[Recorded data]
----------------------------------------
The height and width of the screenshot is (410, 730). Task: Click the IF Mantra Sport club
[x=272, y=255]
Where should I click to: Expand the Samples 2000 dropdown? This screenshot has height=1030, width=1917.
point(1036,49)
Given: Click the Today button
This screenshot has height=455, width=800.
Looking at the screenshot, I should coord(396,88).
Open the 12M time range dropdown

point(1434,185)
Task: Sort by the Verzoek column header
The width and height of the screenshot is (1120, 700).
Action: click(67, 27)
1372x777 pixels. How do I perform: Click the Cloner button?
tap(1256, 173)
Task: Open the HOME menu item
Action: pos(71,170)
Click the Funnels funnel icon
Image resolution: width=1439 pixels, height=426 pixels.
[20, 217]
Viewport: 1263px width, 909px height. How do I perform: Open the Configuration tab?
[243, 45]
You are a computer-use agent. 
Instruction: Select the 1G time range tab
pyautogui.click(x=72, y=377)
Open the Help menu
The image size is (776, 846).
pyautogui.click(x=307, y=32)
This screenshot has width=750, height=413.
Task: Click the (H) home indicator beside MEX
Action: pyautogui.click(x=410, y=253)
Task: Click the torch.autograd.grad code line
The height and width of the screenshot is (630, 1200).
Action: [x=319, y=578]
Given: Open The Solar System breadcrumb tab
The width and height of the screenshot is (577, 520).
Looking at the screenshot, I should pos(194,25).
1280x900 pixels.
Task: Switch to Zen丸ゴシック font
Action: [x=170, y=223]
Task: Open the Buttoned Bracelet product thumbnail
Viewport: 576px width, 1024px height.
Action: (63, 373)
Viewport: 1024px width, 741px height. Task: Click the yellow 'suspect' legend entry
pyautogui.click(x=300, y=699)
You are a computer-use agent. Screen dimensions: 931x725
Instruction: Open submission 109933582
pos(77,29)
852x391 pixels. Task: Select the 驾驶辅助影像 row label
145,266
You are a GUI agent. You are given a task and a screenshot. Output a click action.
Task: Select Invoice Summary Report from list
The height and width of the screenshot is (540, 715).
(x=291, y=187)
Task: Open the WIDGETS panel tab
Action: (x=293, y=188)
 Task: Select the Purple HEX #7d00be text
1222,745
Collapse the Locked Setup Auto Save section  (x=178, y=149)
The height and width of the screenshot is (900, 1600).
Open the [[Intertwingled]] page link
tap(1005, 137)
----------------------------------------
▸ WHAT TO PRODUCE
Repeat each line above exactly as it stands.

▸ PROBLEM SOLUTION
The height and width of the screenshot is (410, 730). Task: Click the IF Mantra Sport club
[x=272, y=255]
Where should I click to: Expand the Samples 2000 dropdown? This screenshot has height=1030, width=1917.
point(1036,49)
Given: Click the Today button
This screenshot has height=455, width=800.
Looking at the screenshot, I should coord(396,88).
Open the 12M time range dropdown

point(1434,185)
Task: Sort by the Verzoek column header
The width and height of the screenshot is (1120, 700).
Action: click(67, 27)
1372x777 pixels. How do I perform: Click the Cloner button?
tap(1256, 173)
Task: Open the HOME menu item
Action: pos(71,170)
Click the Funnels funnel icon
Image resolution: width=1439 pixels, height=426 pixels.
[20, 217]
Viewport: 1263px width, 909px height. How do I perform: Open the Configuration tab?
[243, 45]
You are a computer-use agent. 
Instruction: Select the 1G time range tab
pyautogui.click(x=72, y=377)
Open the Help menu
The image size is (776, 846).
pyautogui.click(x=307, y=32)
This screenshot has width=750, height=413.
Task: Click the (H) home indicator beside MEX
Action: pyautogui.click(x=410, y=253)
Task: Click the torch.autograd.grad code line
The height and width of the screenshot is (630, 1200).
Action: [x=319, y=578]
Given: Open The Solar System breadcrumb tab
The width and height of the screenshot is (577, 520).
Looking at the screenshot, I should pos(194,25).
1280x900 pixels.
Task: Switch to Zen丸ゴシック font
Action: [x=170, y=223]
Task: Open the Buttoned Bracelet product thumbnail
Viewport: 576px width, 1024px height.
Action: (63, 373)
Viewport: 1024px width, 741px height. Task: Click the yellow 'suspect' legend entry
pyautogui.click(x=300, y=699)
You are a computer-use agent. Screen dimensions: 931x725
Instruction: Open submission 109933582
pos(77,29)
852x391 pixels. Task: Select the 驾驶辅助影像 row label
145,266
You are a GUI agent. You are given a task and a screenshot. Output a click action.
Task: Select Invoice Summary Report from list
The height and width of the screenshot is (540, 715).
(x=291, y=187)
Task: Open the WIDGETS panel tab
Action: (x=293, y=188)
 Task: Select the Purple HEX #7d00be text
1222,745
Collapse the Locked Setup Auto Save section  (x=178, y=149)
The height and width of the screenshot is (900, 1600).
Open the [[Intertwingled]] page link
tap(1005, 137)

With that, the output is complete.